Increased demand for value-added services, including high-definition and video on demand, is helping to drive the Latin American pay-TV market, new research says.
The number of subscribers in the region are expected to exceed 86 million by 2019, a 54% increase from 56 million in 2013, said Frost & Sullivan, hitting a household penetration rate of just less than 60% for all forms of pay-TV service delivery.
In terms of revenue, Frost & Sullivan said it expects the market to generate $30.9 billion in 2019, forecast growth of 51% from $20.4 billion in 2013.
The researcher said it expects Latin American operators to expand their lineups of HD channels and content at affordable prices.

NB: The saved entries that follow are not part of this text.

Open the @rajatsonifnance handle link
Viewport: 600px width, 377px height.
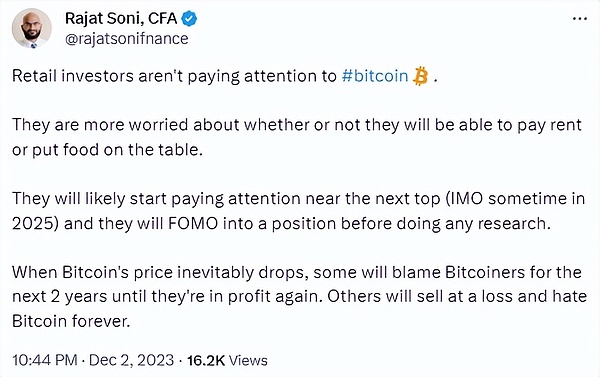click(127, 39)
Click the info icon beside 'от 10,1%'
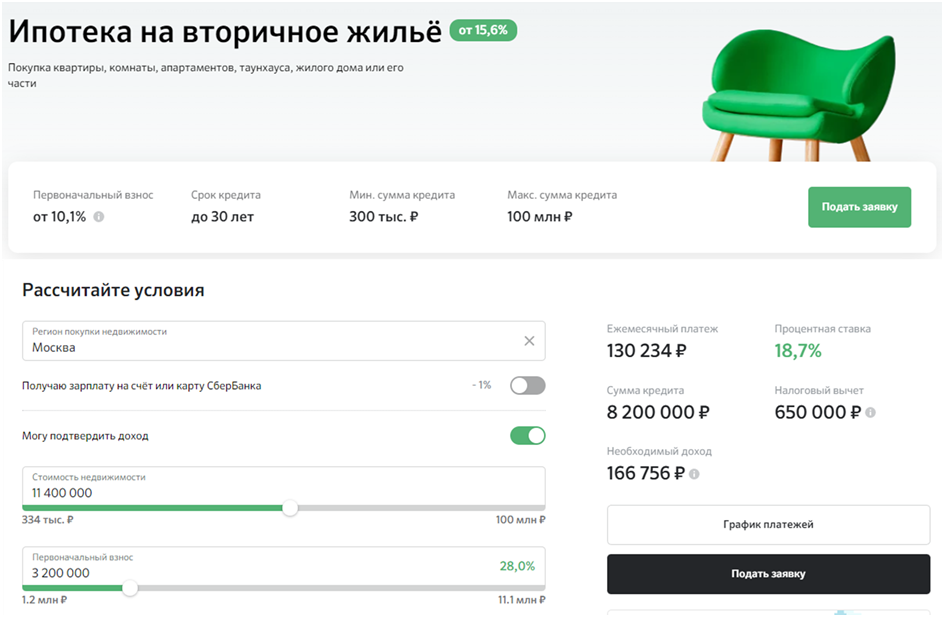 (99, 217)
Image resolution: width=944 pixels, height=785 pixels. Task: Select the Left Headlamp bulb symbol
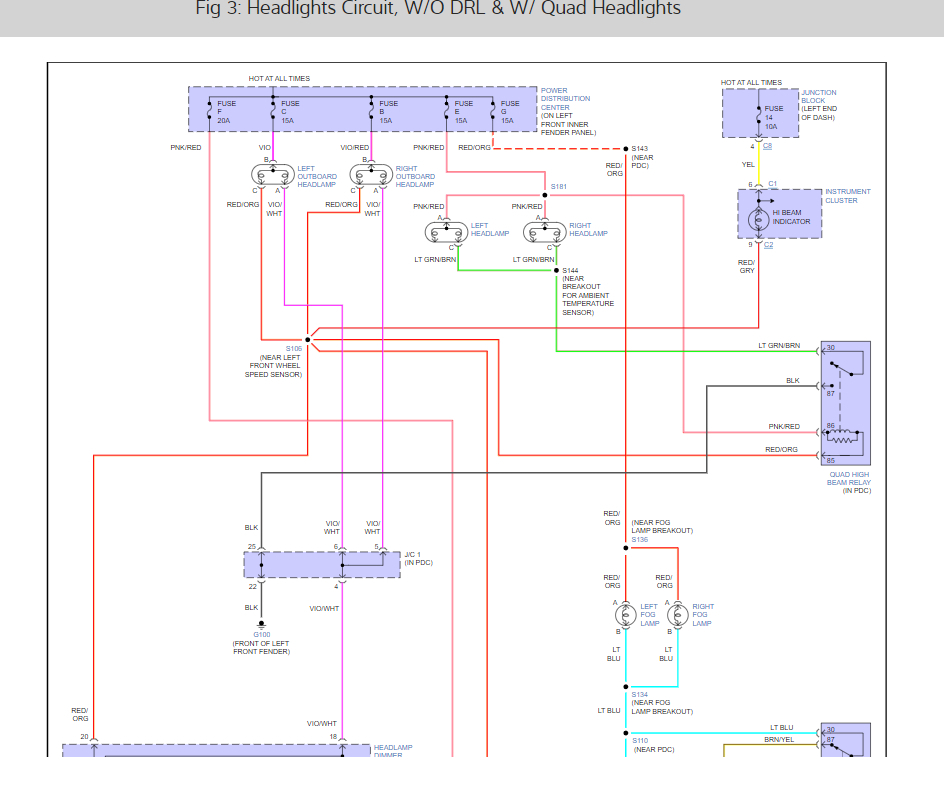click(447, 232)
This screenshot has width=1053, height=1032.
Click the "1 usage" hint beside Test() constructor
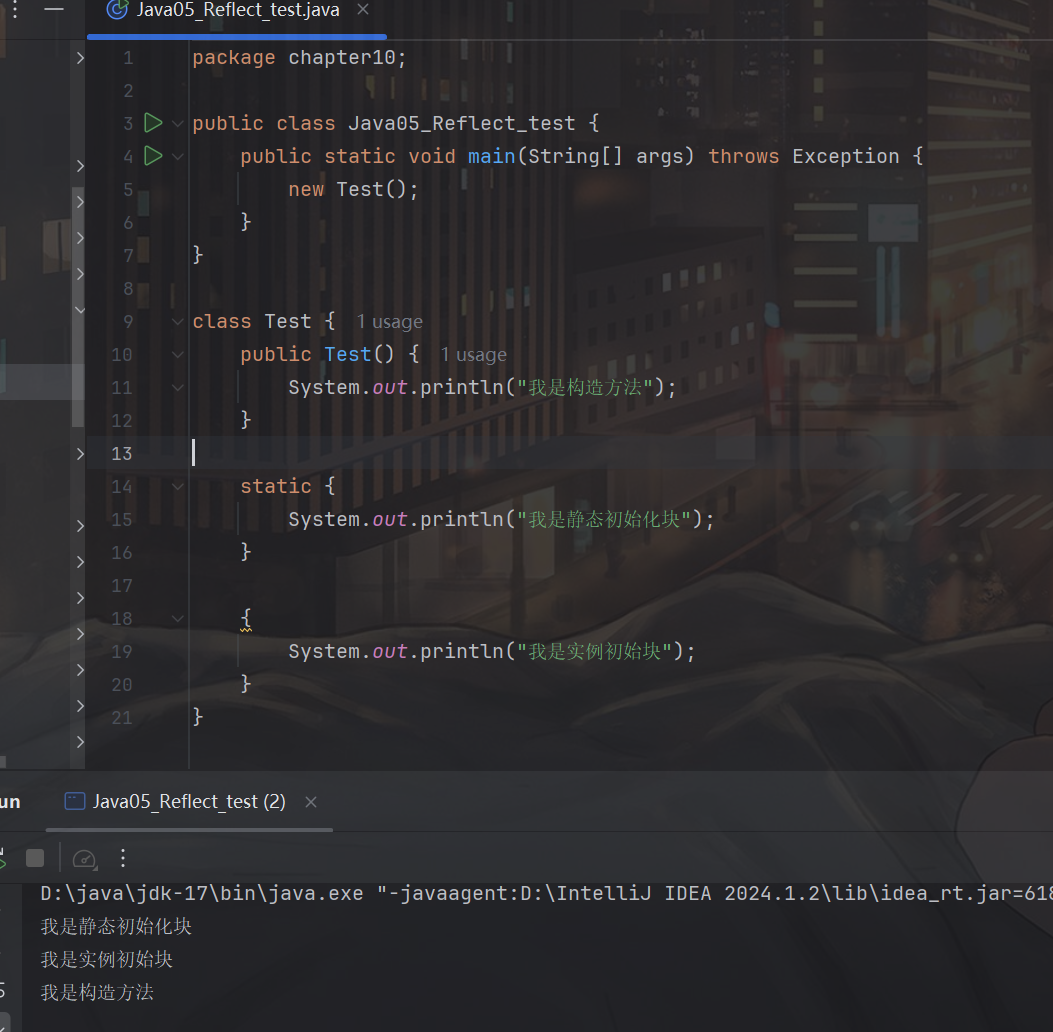(x=473, y=355)
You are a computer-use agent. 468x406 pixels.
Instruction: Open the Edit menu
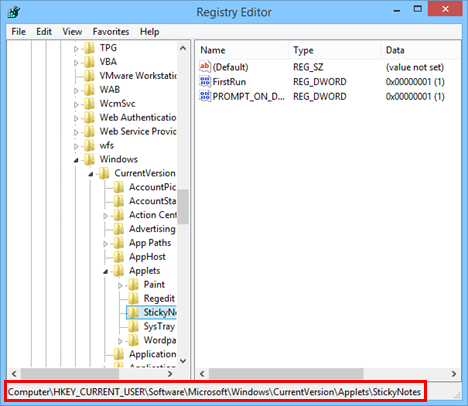(44, 32)
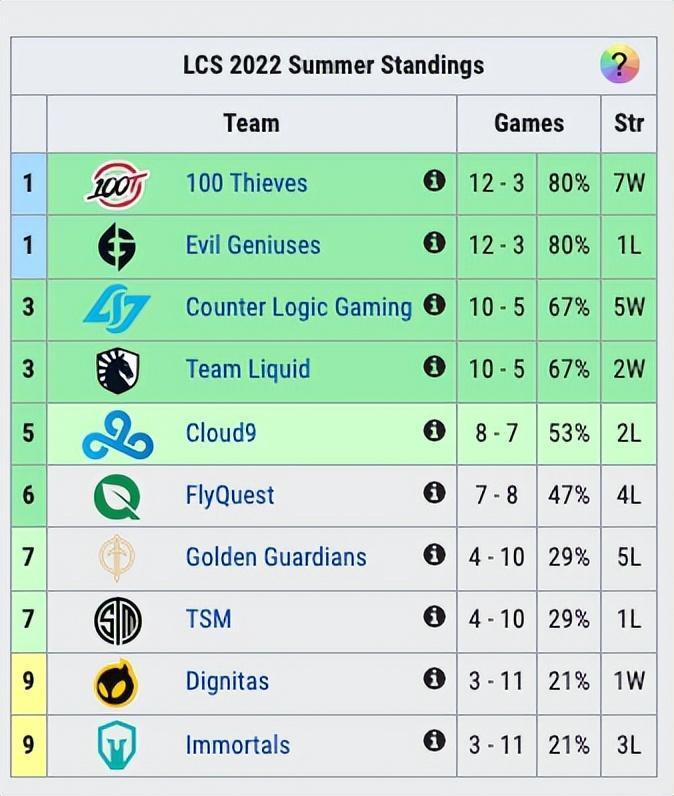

“While some companies have already packed their portfolios with HD channels, others are speeding up the transition from standard-definition to HD to boost incremental revenues per user,” said Frost & Sullivan’s Renato Pasquini.
But, over-the-top services are expected to see strong growth as well, taking market share from pa TV and siphoning away some potential profits.
IPTV and cable TV providers likely will enhance VOD offerings though set-top boxes to push back, resulting in better services and lower price points for consumers in the region, especially in Brazil, Chile, Colombia and Mexico, said Pasquini.
And, just as operators in the United States have looked to bundled services as a way to lower service costs and improve customer loyalty and reduce churn, LatAm service providers will head along the same path, bundling voice, data, video and mobile services.